Rising Hadoop use, but deployment challenges remain: Page 2 of 2
By Edwin Yapp August 27, 2013
Lack of skills, understanding
When asked what were the challenges facing enterprises wanting to use Hadoop in their organisations, especially in the South-East Asian region, Teradata’s country manager Craig Morrison says that there is still a lack of skilled people working with Hadoop for it to become mainstream.
“The initial barriers to the adoption of Hadoop for big data analytics are becoming more obvious in South-East Asia as companies begin experimenting, but the lack of data scientists, the need for complex coding and the evolving Hadoop code base is a challenge," he says.
Morrison says some companies in South-East Asia are taking an experimental approach to big data and they are just trying out Hadoop and its role in the big data environment.
“The first obvious application is replacing some of their traditional, aging storage infrastructure so that they can do more in the near future once the everyday business benefits of big data and the role of Hadoop becomes clearer.”
That said, Rojas (pic) remains optimistic about Hadoop's adoption. Recalling the early days of Hadoop, he says a few brave data scientists and senior Java developers had to create Hadoop infrastructure with very primitive resources, from scratch, but those days are long gone.
Today, large numbers of vendors have emerged to bring enterprise capabilities for Hadoop, he says.

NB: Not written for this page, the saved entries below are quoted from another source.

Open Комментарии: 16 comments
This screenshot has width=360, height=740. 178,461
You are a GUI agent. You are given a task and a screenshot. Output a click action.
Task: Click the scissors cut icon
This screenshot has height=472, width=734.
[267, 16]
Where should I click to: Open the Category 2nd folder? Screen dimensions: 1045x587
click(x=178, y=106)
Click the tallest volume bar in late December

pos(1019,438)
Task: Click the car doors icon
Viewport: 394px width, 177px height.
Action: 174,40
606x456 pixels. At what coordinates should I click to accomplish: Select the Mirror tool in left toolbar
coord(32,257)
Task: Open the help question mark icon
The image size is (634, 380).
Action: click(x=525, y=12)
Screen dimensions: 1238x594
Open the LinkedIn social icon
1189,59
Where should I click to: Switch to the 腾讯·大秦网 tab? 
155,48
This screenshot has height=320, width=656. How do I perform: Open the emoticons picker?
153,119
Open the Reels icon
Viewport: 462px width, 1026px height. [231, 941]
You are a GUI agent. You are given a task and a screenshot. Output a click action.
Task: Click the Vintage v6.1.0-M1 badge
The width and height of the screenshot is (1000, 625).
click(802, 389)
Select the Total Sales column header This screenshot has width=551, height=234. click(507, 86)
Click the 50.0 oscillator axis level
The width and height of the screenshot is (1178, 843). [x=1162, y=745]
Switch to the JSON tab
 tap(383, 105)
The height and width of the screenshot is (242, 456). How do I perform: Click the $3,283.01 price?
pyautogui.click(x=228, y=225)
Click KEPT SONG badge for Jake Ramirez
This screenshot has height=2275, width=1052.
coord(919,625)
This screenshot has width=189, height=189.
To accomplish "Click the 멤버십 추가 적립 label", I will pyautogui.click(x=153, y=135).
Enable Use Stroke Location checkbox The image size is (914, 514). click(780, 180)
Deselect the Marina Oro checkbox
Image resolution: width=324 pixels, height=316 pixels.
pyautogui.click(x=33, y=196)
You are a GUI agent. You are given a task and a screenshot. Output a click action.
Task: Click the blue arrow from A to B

Unless customers have very special processing need, usually in the scientific research domain or other extremely complex type of processing, customers should not really consider experimenting with their own software distributions of Apache Hadoop, Rojas argues.
“Entrepreneurial approaches without specialised knowledge has resulted in many Hadoop failures and negative return-on-investments (ROIs) for Hadoop projects,” he explains.
“Today, there are vendors in the market that have enterprise offerings for Hadoop. Teradata in particular has created the Teradata Portfolio for Hadoop as a way for enterprise customers to maximise Hadoop ROI and minimise total cost of data.”
Still, Ovum’s Baer cautions against the thinking that Hadoop is already in mainstream use and highlights several ‘growing pains’ for Hadoop going forward. They include:
- MapReduce (on which Hadoop is based) alternative frameworks are starting to emerge;
- New connections are being made with the SQL world;
- Data security is fragmented, but new tools and technologies are surfacing;
- Packaged analytics tools that reduce or eliminate coding are starting to proliferate; and
- Management capabilities for rationalising Hadoop clusters with data centre infrastructure are only now starting to emerge.
Tool becoming available
In June, Teradata introduced its Teradata Portfolio for Hadoop, a solution which the company claims has made Hadoop easier to integrate into modern enterprise data architectures and enable more users to know more and do more with data in Hadoop.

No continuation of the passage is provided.